Die langen Wartezeiten auf ein - und während - der Asylverfahren schließen die Geflüchteten gerade aus diesen Bereichen aus. Betroffen sind hauptsächlich junge Menschen, wie Winfried Moser erklärt. Er ist wissenschaftlicher Leiter und Geschäftsführer des "Instituts für Kinderrechte und Elternbildung". Seinen Schätzungen nach sind rund 80 Prozent der nach Österreich geflüchteten Personen unter 35 Jahre alt. Seit 2011 sind etwa 90.000 15- bis 24-jährige Asylwerber nach Österreich gekommen.

"Diese Menschen, die sich am Übergang von Ausbildung zu Beruf befinden, haben keinen Zugang. Sie dürfen nicht arbeiten, sie dürfen sich nicht bilden", sagt Moser voller Unverständnis. So können Asylsuchende einzig in der Saisonarbeit oder in Mangellehrberufen tätig werden. Gerade für Letzteres ist das Kontingent zu klein. Daher fordert Moser, Zugangshürden beiseite zu räumen: Der sogenannte "Bartenstein-Erlass", der den Arbeitsmarkt für Asylsuchende auf Saison- und Erntearbeit einschränkt, muss weg. Genauso das "bewusste Ausschließen" von Asylsuchenden bei der Ausbildungspflicht bis 18. Die Lehre muss für alle geöffnet werden, da diese Ausbildungsform die Integration fördert.

Apathische Jugendliche

Werden diese Öffnungen nicht umgesetzt, verstoße Österreich gegen die "EU-Richtlinie", die den Zugang zum Arbeitsmarkt und Bildungssystem regelt sowie gegen die "Kinderrechtskonvention" und produziert so Jugendliche und junge Erwachsene, die in ihrem Nichts-tun-Können von Apathie und beruflicher Dequalifikation gefährdet sind.

Auch Änderungen im elementarpädagogischen Bereich werden im "Policy Paper" angesprochen, denn Kindergärten und -gruppen sind zentrale Schnittstellen zwischen Familie und Gesellschaft, erklärt Bildungswissenschaftlerin Maria Fürstaller.
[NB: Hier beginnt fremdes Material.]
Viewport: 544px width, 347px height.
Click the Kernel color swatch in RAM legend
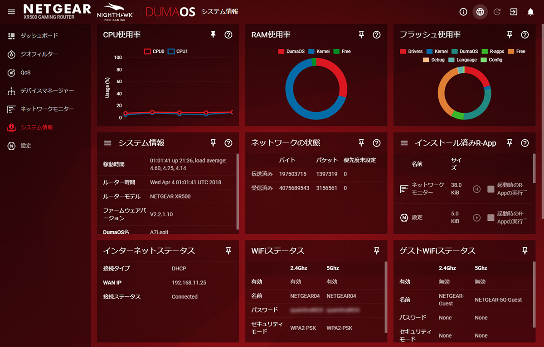pyautogui.click(x=311, y=52)
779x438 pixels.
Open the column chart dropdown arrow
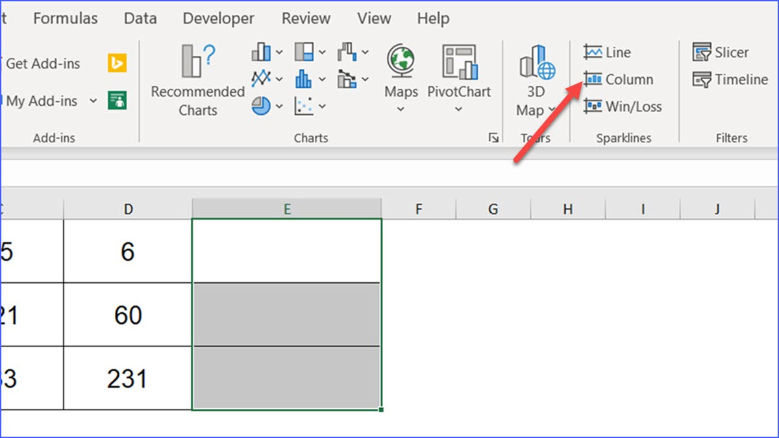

Konkret: In der Aus- und Weiterbildung der Pädagogen müsse die Reflexionsfähigkeit von eigenen Vorurteilen Thema sein. Im Kindergarten darf Mehrsprachigkeit nicht als Problem verstanden werden, denn dies birgt die Gefahr, fragmentierte Identitäten zu produzieren.

Weitere Punkte, deren Umsetzung vom "Sir Peter Ustinov Institut" vorgeschlagen werden, betreffen die stärkere Unterstützung von Ehrenamtlichen, NGOs sowie Gemeinden. In Ballungszentren sollten zudem "One Stop Shops" aufgebaut werden, in denen alle Behörden, Betreuungseinrichtungen, inklusive muttersprachlichen Betreuer, unter einem Dach zusammenarbeiten.

Ideen gibt es also viele. Der Versuch, Menschen aus verschiedenen Parteien zu erreichen, scheiterte jedoch. Die Einladung zur Diskussion nahm einzig Menschenrechtssprecherin der Grünen Alev Korun wahr. Hannes Sowoboda gibt nicht auf: "Wir werden weiterhin versuchen Politiker zu überzeugen, dass es nicht um die Frage der Schließung, der Begrenzung von Migration geht, sondern dass die Inklusion wichtig ist."

Derzeit sei das Problem laut Ferry Maier jedoch noch, dass die Politik in einer anderen Realität lebe: "Die Welt, über die die Regierung spricht, ist eine andere als die in der Wirklichkeit. Das ist erfreulich." Denn Ängste gibt es laut Studien nur dort, wo Menschen keinen Kontakt mit Flüchtlingen haben. "Ich habe den Eindruck, dass die Regierung schon lang keine Flüchtlinge mehr gesehen hat", so Maiers Schlussfolgerung aus den aktuellen politischen Debatten.